Le tribune che costeggiavano il grande salone iniziavano lentamente a popolarsi di nobili, e Aodh seguiva placidamente, con lo sguardo, il percorso dei singoli mentre raggiungevano il posto che a loro era stato assegnato. I più disparati colori erano legati l’uno all’altro, in una raccolta di abiti sfarzosi ed eccentrici provenienti dai quattro angoli del Regno, in un eccesso che in alcuni casi riusciva a risultare fuori luogo, quasi imbarazzante.

Duchi, marchesi, Conti, visconti, baroni, signori e semplici aristocratici.

Erano stati richiamati tutti a Sehar, un evento quasi unico a cui Aodh aveva a lungo sperato di non dover mai assistere.

Contrariamente a molti, il Marchese di Arboris non riusciva a rilassarsi. I suoi nervi fragili lo avevano sempre reso una persona ansiosa, quasi nevrotica, e i lunghi giorni di viaggio per raggiungere la capitale, insieme a quella missiva che ancora stringeva stropicciata tra le mani - inviatagli da Golvan, il segretario del sovrano, e firmata da tutti e nove i conti palatini- non avevano contribuito positivamente al suo precario equilibrio interiore.

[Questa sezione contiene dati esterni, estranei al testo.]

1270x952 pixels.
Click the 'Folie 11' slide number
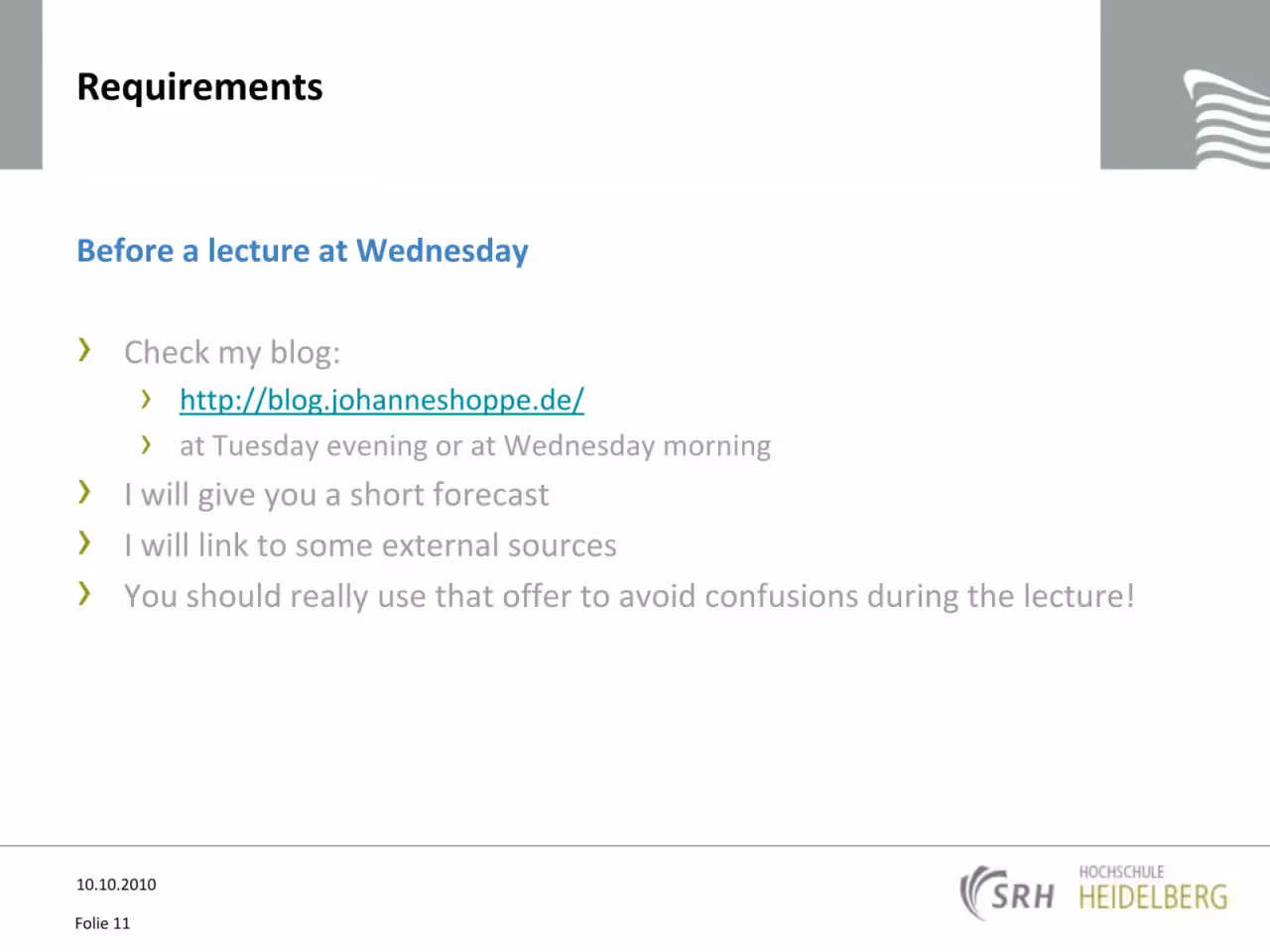(x=102, y=923)
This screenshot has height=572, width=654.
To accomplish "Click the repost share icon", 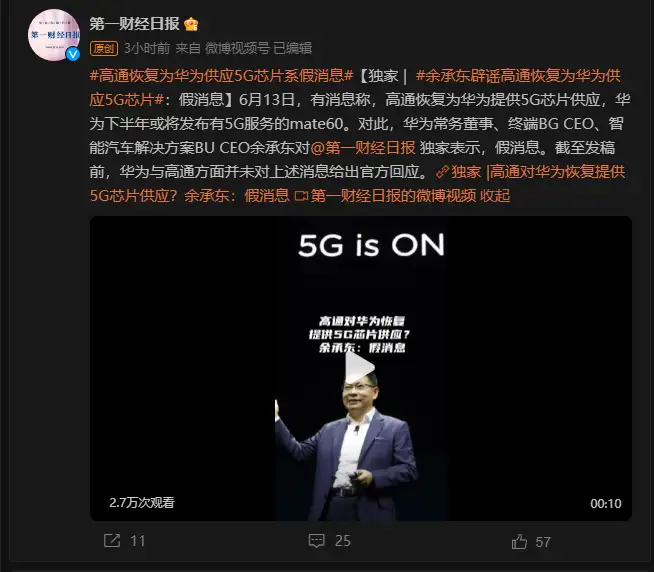I will (112, 541).
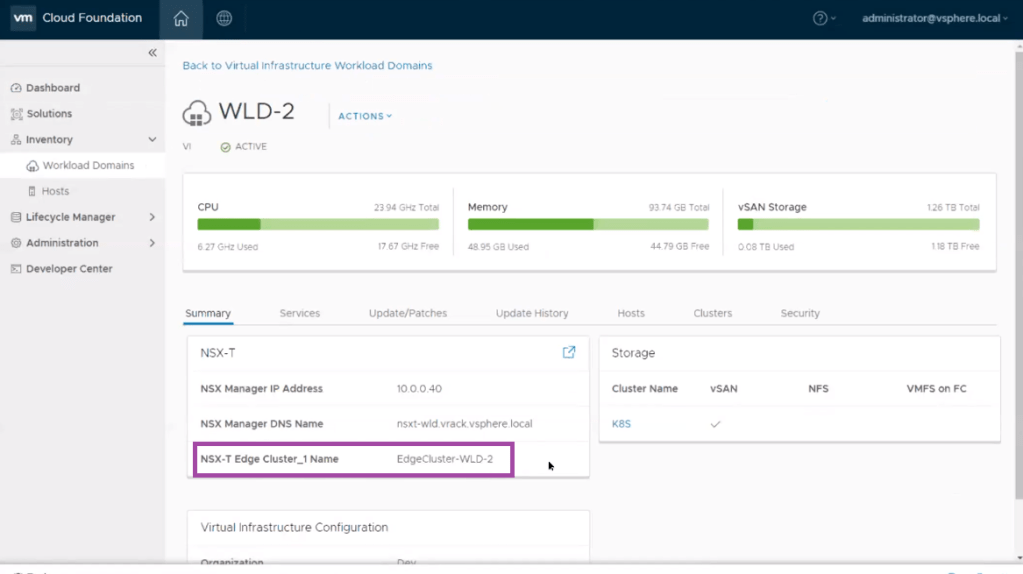Collapse the Inventory section in sidebar
The height and width of the screenshot is (574, 1023).
point(152,140)
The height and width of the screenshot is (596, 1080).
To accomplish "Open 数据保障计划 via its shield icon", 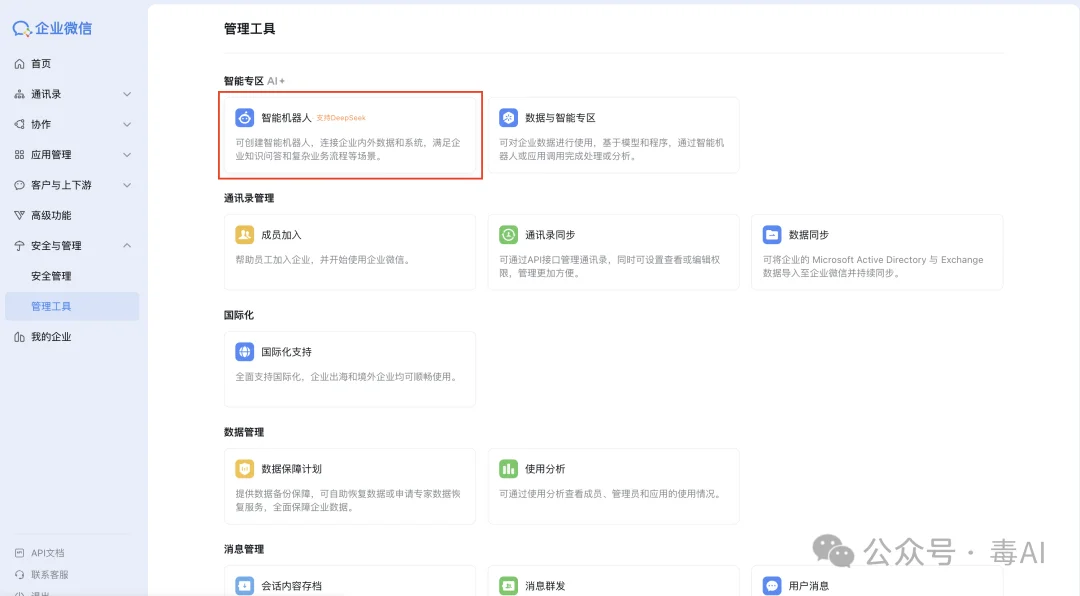I will click(245, 469).
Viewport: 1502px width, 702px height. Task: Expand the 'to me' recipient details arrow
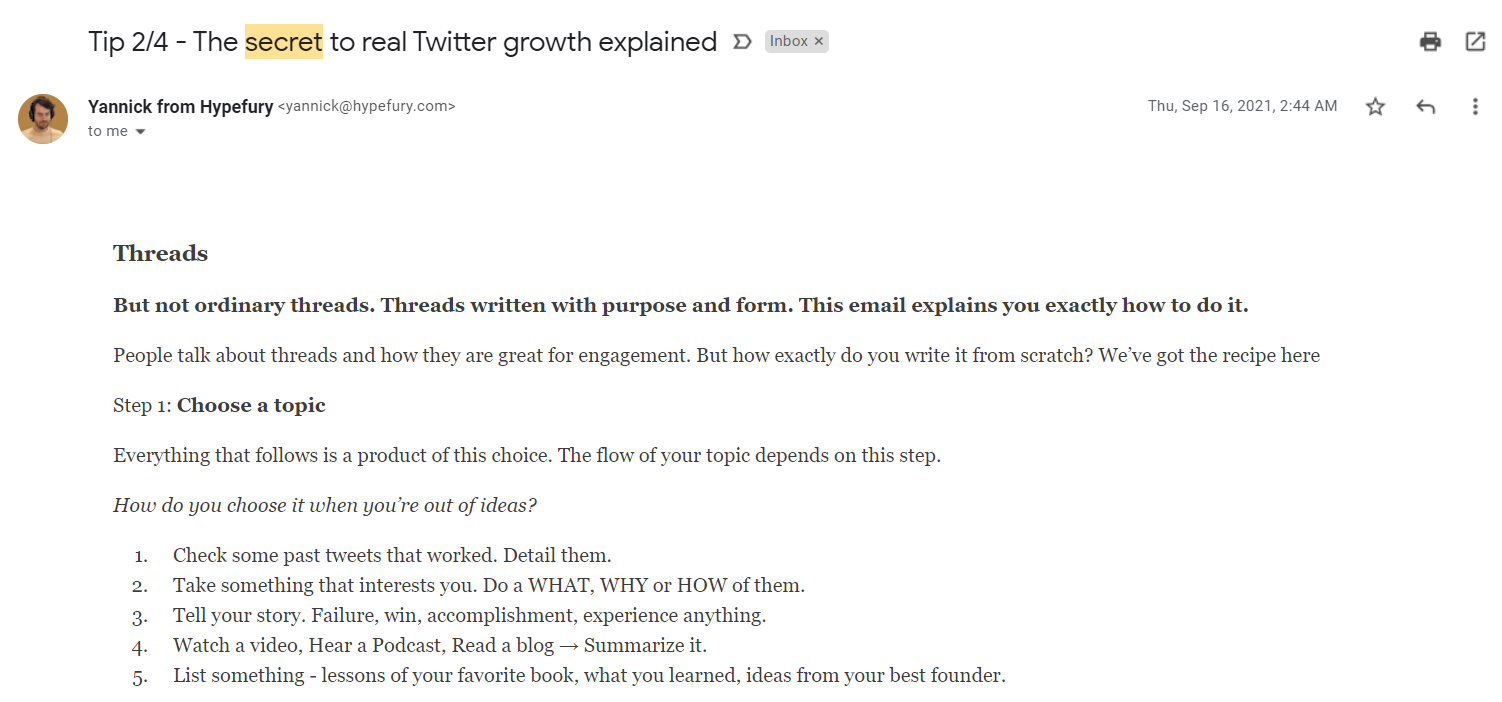coord(140,132)
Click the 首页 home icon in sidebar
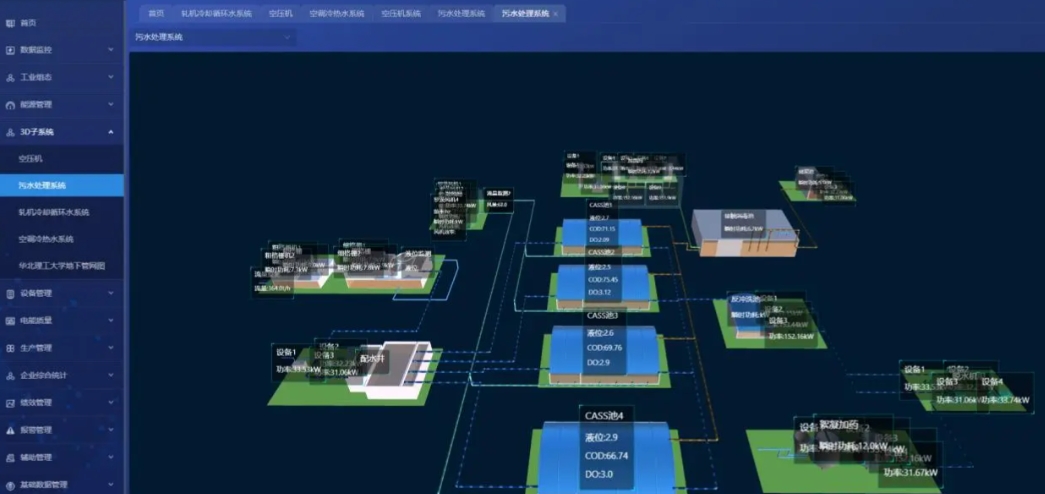This screenshot has width=1045, height=494. click(10, 22)
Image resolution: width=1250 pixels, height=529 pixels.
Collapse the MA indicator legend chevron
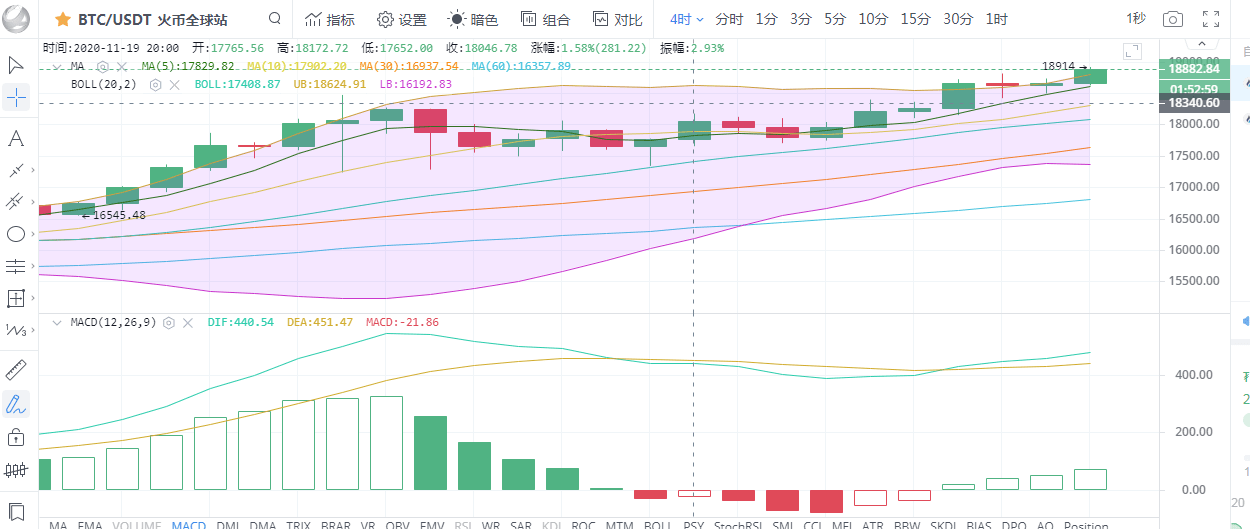tap(57, 66)
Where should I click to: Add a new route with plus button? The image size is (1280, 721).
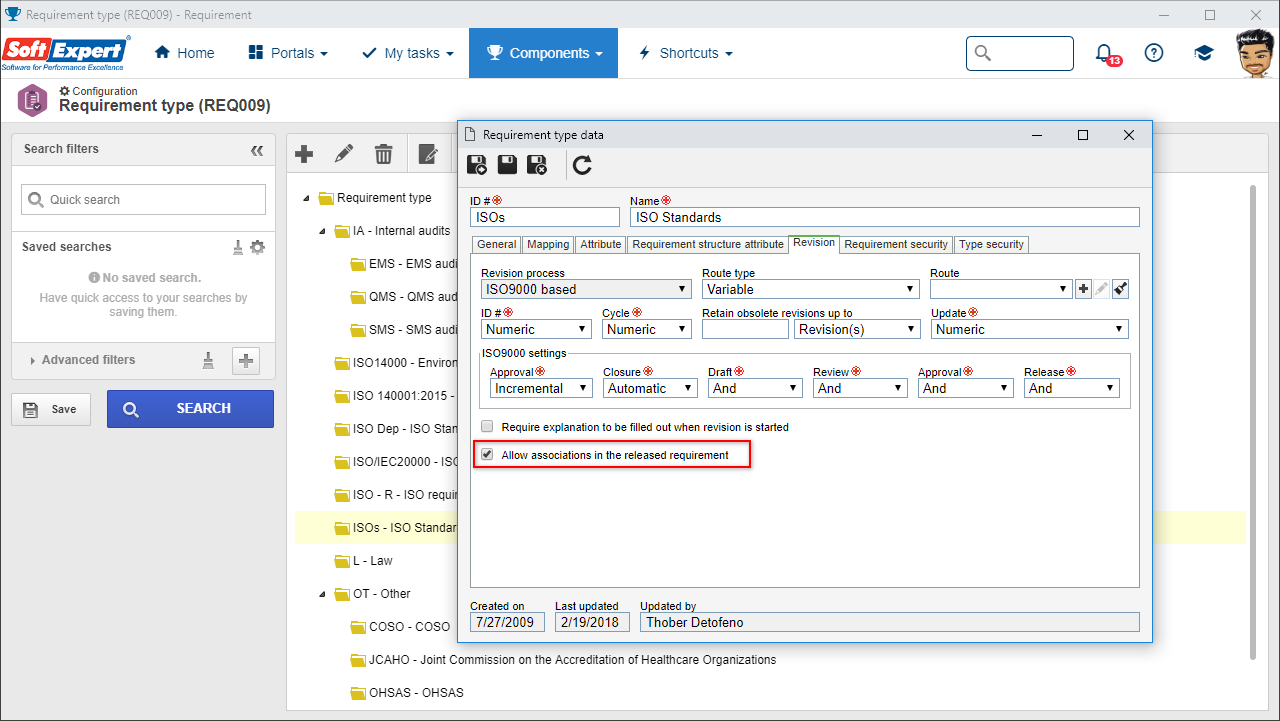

Da circa un lustro aveva ereditato il titolo dal padre defunto e si era trovato nella scomoda situazione di dover far fronte ad un territorio instabile e alle richieste capricciose e irragionevoli di Re Edward, e per questo temeva, forse più di tutti, un confronto diretto con il sovrano, un uomo tanto ambizioso di fama quanto spietato.

«State sudando» lo riprese bonariamente Tighe, seduto accanto a lui, con un sorriso paziente. Era un uomo di mezza età, ingrigito e segnato, eppure, per contrasto, la sua indole era serena e pacata, guidata da un forte senso di giustizia e fermezza che la vita non aveva sporcato.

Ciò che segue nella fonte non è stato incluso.